La perspective de l’arrêt de la vente des voitures thermiques neuves en Europe dès 2035 constitue l’un des virages les plus radicaux jamais imposés à l’industrie automobile. Cette échéance vise à contraindre les constructeurs à basculer rapidement vers les véhicules zéro émission.
Mais aujourd’hui, face aux difficultés structurelles du secteur, à la concurrence asiatique, aux contraintes d’infrastructures et aux résistances politiques, la Commission européenne pourrait bien envisager de faire quelques assouplissements. L’idée d’une “porte ouverte” dans le calendrier vers le tout-électrique s’impose dans les débats.
RTA fait le point sur pourquoi un tel assouplissement pourrait survenir, quelles formes il pourrait prendre et quels sont les défis techniques, industriels, économiques et politiques.

======

- À FAIRE:
(a) Répondez à ces questions sur le passage consacré à la fin des voitures thermiques :
(i) À partir de quelle année la vente des voitures thermiques neuves doit-elle s'arrêter en Europe ?
(ii) Quelle institution pourrait envisager des assouplissements ?
(iii) Quelle expression entre guillemets désigne l'idée qui s'impose dans les débats ?
(b) Rédigez la suite du passage consacré à la fin des voitures thermiques, en partant de sa dernière phrase.
Les données ci-après proviennent d'une autre source.

Relevés de repérage de mots et d'éléments:
======

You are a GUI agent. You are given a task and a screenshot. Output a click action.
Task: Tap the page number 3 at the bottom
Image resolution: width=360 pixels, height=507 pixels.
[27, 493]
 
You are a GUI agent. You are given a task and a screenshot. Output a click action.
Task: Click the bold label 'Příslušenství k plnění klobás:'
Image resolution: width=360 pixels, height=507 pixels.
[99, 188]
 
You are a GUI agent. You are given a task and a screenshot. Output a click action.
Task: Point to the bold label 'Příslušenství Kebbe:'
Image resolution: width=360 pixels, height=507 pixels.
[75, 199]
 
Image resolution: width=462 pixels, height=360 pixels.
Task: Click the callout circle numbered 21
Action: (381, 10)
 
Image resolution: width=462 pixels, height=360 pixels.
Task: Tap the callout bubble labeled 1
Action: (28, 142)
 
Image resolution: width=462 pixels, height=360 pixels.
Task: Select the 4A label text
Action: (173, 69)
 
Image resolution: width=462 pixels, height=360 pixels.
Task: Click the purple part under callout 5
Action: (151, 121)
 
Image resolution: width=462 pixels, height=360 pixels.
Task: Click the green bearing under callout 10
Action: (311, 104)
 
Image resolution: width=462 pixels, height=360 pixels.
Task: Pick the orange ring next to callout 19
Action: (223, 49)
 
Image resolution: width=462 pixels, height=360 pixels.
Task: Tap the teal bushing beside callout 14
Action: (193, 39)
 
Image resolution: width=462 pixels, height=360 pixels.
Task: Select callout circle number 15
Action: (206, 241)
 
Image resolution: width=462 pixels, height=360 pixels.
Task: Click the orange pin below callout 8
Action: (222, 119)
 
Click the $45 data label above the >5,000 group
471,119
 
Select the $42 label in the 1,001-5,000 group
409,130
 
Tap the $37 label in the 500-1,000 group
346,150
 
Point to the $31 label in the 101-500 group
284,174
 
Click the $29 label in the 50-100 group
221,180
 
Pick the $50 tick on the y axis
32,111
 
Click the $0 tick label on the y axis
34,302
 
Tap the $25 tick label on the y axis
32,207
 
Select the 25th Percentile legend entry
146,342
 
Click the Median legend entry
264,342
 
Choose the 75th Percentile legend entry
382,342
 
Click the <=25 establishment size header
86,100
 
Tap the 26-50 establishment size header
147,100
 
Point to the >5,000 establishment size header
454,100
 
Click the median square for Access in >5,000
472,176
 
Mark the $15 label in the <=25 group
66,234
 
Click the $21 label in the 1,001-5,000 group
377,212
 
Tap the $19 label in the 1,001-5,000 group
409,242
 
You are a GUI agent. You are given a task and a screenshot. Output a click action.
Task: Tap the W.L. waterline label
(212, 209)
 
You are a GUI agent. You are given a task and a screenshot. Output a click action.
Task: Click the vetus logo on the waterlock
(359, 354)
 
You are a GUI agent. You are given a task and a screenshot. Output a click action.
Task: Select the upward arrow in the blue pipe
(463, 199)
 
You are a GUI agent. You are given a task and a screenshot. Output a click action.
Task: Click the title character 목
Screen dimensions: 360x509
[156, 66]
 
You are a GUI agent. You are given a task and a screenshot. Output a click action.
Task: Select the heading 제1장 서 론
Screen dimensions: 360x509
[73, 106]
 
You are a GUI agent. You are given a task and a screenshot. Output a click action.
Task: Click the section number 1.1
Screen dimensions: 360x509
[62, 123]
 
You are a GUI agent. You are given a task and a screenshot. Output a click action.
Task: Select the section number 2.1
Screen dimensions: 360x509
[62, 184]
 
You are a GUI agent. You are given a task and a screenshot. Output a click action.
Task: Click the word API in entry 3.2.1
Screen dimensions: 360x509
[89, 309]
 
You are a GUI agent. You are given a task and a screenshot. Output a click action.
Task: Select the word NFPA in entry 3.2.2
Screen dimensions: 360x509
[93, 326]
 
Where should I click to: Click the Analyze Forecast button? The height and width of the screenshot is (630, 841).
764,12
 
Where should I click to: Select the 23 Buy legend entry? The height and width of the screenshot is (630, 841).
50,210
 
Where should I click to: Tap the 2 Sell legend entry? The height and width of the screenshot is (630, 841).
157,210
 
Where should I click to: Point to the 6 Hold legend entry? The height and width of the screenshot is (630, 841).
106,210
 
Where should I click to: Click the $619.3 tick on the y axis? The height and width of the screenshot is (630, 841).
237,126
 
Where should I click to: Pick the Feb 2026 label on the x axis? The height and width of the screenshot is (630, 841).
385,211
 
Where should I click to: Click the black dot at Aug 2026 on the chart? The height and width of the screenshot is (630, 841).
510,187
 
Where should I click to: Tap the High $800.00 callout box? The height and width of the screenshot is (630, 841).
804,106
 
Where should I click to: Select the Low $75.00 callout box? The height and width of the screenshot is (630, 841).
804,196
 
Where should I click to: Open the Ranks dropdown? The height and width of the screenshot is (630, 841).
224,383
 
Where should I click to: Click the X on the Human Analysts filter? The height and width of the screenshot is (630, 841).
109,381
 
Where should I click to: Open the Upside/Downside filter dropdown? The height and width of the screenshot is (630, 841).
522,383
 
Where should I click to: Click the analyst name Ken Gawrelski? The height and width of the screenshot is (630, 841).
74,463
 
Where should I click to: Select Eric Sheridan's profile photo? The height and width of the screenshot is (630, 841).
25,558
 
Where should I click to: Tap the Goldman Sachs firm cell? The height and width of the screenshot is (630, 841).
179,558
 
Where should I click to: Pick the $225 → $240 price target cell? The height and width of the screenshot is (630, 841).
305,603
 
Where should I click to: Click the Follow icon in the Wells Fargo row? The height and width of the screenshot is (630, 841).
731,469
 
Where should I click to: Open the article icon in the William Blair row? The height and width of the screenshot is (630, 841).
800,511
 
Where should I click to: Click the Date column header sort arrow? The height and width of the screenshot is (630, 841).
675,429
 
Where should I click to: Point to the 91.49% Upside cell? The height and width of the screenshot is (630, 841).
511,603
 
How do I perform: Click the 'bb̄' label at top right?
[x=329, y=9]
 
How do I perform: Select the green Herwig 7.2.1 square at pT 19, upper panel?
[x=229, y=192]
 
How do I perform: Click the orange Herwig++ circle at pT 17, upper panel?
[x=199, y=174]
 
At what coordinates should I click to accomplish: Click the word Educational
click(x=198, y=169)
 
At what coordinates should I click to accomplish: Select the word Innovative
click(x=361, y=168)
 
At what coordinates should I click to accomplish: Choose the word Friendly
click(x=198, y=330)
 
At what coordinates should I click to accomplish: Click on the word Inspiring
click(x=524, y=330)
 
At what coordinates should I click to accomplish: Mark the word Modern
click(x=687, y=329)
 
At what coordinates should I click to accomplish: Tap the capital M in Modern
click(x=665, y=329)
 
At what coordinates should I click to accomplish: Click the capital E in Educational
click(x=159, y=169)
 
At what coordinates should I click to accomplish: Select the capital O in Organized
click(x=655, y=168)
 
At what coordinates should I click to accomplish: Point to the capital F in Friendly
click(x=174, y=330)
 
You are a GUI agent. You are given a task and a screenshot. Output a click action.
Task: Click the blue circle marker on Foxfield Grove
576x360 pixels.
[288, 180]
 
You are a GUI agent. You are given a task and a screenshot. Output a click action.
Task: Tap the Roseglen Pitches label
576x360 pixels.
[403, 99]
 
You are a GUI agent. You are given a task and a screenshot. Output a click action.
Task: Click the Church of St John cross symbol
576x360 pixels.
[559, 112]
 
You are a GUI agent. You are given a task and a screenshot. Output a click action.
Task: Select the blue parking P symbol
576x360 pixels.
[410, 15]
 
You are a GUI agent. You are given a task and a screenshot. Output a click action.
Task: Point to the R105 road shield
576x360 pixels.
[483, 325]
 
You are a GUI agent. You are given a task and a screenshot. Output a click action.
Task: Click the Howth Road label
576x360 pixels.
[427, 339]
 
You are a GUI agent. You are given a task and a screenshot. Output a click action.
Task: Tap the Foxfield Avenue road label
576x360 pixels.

======

- RÉPONSES:
(a)
(i) 2035
(ii) La Commission européenne
(iii) « porte ouverte »

(b)
Le cadre officiel : interdiction, clause de revoyure et flexibilité
Le cadre réglementaire actuel
Pour rappel, L’UE a acté que à compter de 2035, tous les nouvelles voitures et utilitaires légers doivent émettre 0 g de CO₂, ce qui équivaut à interdire la vente de voitures thermiques neuves (essence, diesel et donc même hybrides). En parallèle, un objectif intermédiaire pour 2030 impose une réduction de 55 % des émissions par rapport à 2021. Toutefois, les véhicules fonctionnant uniquement aux e-fuels (carburants de synthèse) : devraient être autorisés dans certains cas particuliers.
Dans ce contexte, Bruxelles a prévu une clause de revoyure en 2026, permettant de réévaluer la faisabilité de l’échéance 2035 et d’introduire des ajustements si nécessaire. La clause de revoyure est une porte de sortie réglementaire : elle donne la possibilité à l’Europe de revenir sur ses engagements initiaux si la transition vers le tout-électrique s’avère trop rapide, top coûteuse ou impossible.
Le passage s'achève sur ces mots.